**Task instructions:**
Output, exactly as written, the lines below from the one that has "This screenshot has height=581, width=868." through the one that has "You are a computer-use"; nothing else, and no pictures.

*** Opening Exercise materials ***

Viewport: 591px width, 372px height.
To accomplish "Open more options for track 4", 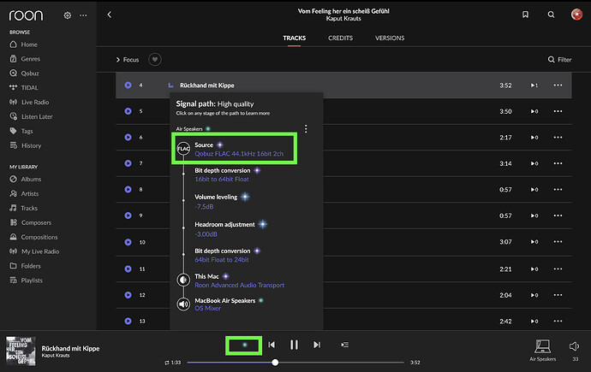I will (558, 86).
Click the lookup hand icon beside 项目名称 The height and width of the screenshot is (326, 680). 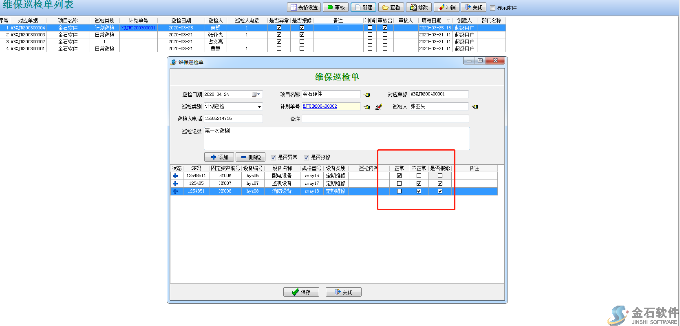pyautogui.click(x=367, y=95)
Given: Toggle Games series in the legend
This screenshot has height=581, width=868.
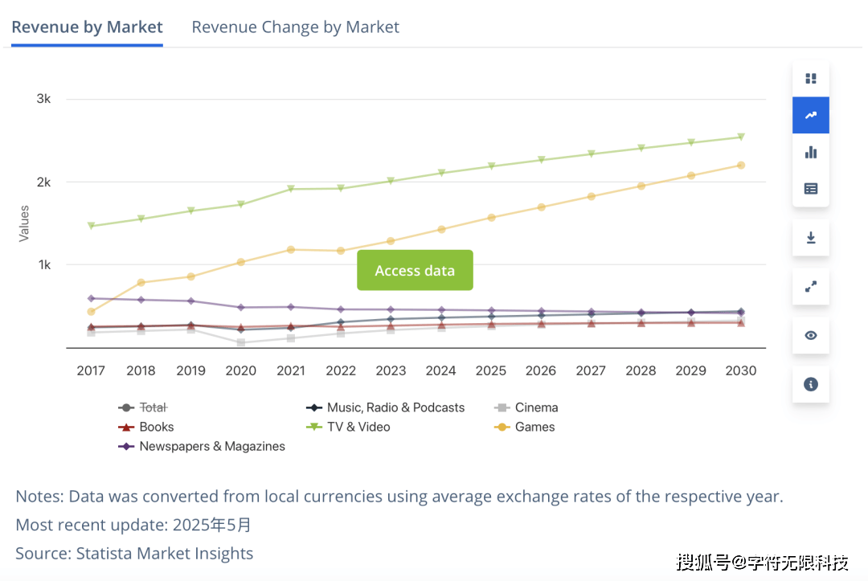Looking at the screenshot, I should [534, 427].
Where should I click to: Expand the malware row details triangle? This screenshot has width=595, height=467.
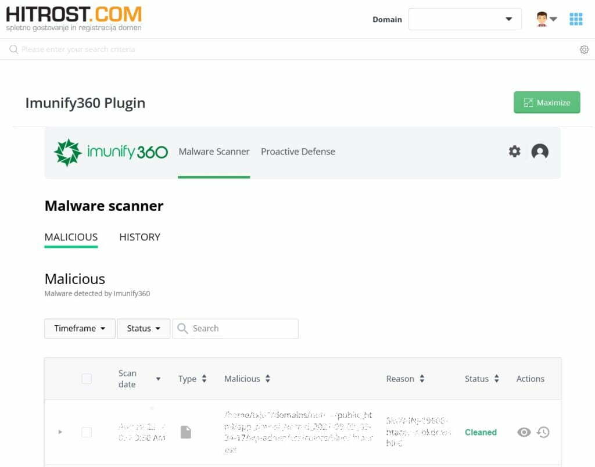60,432
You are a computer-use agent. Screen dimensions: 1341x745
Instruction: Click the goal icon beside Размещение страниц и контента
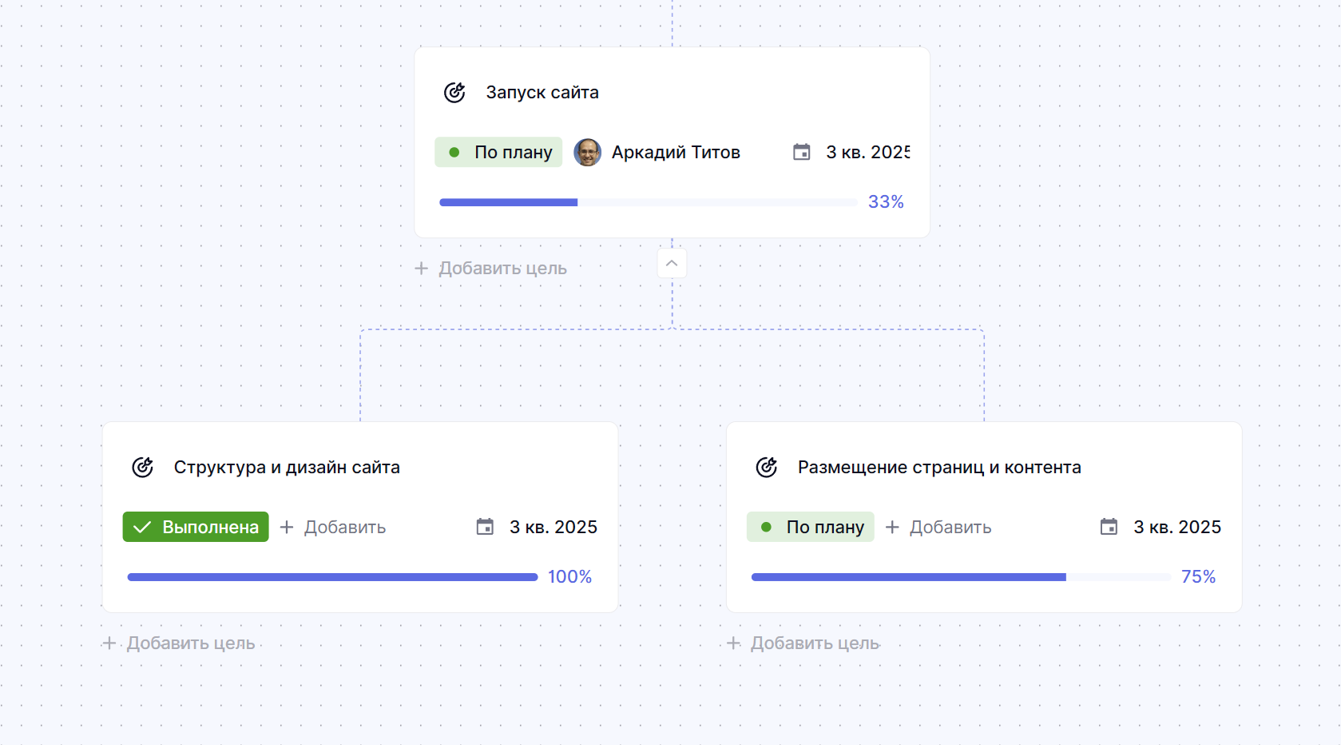[x=766, y=468]
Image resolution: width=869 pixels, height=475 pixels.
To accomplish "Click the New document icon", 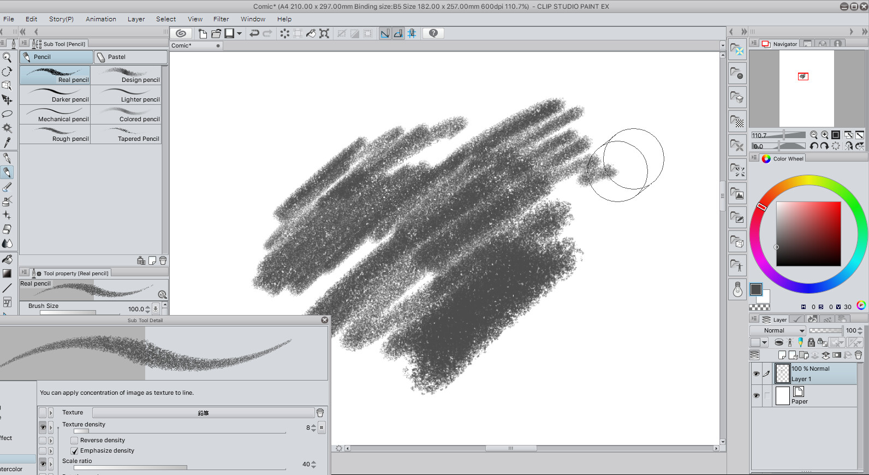I will (x=203, y=33).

*** Closing Exercise materials ***

**Reply:**
This screenshot has height=581, width=868.
Looking at the screenshot, I should [534, 427].
Where should I click to: Expand the malware row details triangle? This screenshot has width=595, height=467.
60,432
You are a computer-use agent. Screen dimensions: 1341x745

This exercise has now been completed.